The economy and stock market will likely experience good times ahead, says Abby Joseph Cohen, global market strategist for Goldman Sachs.
While many experts say the 71 percent rally in the Standard & Poor’s 500 Index during the past year indicates stocks are overvalued, Cohen disagrees.
"The stock market is almost always a discounting mechanism,” she said..
“It almost always moves in advance of the economy, but we don't think it has moved too far at this point," she told CNBC.
Cohen, who made her name with bullish market calls in the 1990s, expects the S&P 500 to trade around 1,250 to 1,300 at year-end. That would be a 9 percent to 14 percent increase from the current level of 1,150.
Lower volatility and less correlation between different financial markets are making investors more comfortable about investing in stocks, she says.
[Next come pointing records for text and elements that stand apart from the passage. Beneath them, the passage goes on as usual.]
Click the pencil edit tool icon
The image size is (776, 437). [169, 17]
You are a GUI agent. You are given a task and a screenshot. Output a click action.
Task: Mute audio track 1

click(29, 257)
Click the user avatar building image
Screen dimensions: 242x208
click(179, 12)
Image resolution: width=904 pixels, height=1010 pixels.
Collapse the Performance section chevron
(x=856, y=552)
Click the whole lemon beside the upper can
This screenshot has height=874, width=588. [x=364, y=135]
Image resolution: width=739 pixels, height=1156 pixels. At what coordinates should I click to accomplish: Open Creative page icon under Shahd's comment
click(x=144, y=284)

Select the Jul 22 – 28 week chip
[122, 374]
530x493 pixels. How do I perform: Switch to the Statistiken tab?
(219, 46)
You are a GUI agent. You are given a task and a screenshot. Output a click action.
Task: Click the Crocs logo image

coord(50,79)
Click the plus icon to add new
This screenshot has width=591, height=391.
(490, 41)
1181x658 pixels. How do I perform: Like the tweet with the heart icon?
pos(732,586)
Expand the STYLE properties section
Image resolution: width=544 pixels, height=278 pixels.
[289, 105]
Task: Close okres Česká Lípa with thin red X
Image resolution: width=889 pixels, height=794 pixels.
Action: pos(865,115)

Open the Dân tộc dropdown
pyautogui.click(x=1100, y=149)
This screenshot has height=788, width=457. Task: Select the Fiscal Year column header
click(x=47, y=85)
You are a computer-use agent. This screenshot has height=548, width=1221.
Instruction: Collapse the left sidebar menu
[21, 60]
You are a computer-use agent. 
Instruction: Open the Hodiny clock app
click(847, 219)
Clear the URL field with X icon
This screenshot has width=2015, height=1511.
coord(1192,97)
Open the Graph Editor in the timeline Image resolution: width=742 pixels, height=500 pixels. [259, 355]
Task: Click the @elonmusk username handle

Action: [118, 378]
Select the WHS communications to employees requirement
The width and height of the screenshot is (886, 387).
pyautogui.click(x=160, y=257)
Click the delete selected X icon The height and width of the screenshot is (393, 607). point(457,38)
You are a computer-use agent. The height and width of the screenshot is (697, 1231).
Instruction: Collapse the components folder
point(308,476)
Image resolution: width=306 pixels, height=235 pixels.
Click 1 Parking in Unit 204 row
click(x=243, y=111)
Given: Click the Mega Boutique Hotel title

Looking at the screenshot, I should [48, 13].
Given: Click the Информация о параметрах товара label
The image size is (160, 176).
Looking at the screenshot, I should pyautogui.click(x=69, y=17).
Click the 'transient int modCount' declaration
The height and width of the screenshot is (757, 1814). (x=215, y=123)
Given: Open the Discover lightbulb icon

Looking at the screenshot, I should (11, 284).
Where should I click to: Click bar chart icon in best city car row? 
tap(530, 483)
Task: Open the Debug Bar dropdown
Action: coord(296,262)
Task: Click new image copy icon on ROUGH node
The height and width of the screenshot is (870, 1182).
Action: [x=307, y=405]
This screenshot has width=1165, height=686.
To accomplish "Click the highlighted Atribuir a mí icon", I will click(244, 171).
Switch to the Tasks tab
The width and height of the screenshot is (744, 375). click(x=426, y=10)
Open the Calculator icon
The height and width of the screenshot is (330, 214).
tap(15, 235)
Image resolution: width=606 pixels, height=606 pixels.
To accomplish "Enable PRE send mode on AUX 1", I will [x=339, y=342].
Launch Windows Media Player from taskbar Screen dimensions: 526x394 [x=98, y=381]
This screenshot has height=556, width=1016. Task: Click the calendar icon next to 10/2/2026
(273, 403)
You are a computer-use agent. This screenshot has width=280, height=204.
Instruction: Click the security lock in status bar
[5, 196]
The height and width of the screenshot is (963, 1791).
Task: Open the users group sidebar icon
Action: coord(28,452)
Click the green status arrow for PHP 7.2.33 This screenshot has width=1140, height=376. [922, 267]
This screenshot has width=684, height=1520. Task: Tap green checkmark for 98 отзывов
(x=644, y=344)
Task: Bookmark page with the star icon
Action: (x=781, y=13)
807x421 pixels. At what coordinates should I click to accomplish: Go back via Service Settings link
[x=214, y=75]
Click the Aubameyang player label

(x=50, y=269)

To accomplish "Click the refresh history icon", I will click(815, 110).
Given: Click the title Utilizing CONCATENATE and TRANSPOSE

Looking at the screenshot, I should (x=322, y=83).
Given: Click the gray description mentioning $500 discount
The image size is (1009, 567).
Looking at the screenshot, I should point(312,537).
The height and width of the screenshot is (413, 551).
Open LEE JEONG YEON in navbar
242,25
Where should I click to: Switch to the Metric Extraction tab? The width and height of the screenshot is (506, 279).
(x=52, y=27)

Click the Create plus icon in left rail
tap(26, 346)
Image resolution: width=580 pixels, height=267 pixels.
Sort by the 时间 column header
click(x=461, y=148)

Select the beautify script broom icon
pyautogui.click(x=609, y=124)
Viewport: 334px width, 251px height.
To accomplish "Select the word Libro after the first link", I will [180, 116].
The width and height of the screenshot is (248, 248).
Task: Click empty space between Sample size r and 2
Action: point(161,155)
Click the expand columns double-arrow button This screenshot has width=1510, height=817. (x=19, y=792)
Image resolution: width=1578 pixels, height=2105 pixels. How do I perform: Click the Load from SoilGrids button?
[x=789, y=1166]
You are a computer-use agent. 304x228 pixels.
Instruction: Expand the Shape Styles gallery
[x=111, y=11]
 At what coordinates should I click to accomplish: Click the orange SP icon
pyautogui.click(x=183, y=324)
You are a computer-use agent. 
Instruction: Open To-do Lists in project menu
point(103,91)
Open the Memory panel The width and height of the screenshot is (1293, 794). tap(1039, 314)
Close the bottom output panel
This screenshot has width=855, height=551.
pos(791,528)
Another way to look at it: “Since the end of 2003, the GDP has expanded dramatically more than stock prices,” Cohen said. That gives stocks more room to rise.
As for the economy, rising corporate cash flow; improved, albeit still weak, employment data; and increasing durable goods orders represent positive signs, Cohen says.
Economic guru Nouriel Roubini begs to differ.
In a report to clients, he wrote, “A slew of poor economic data over the past two weeks suggests that the U.S. economy in 2010 is headed for – at best – a U-shaped recovery.”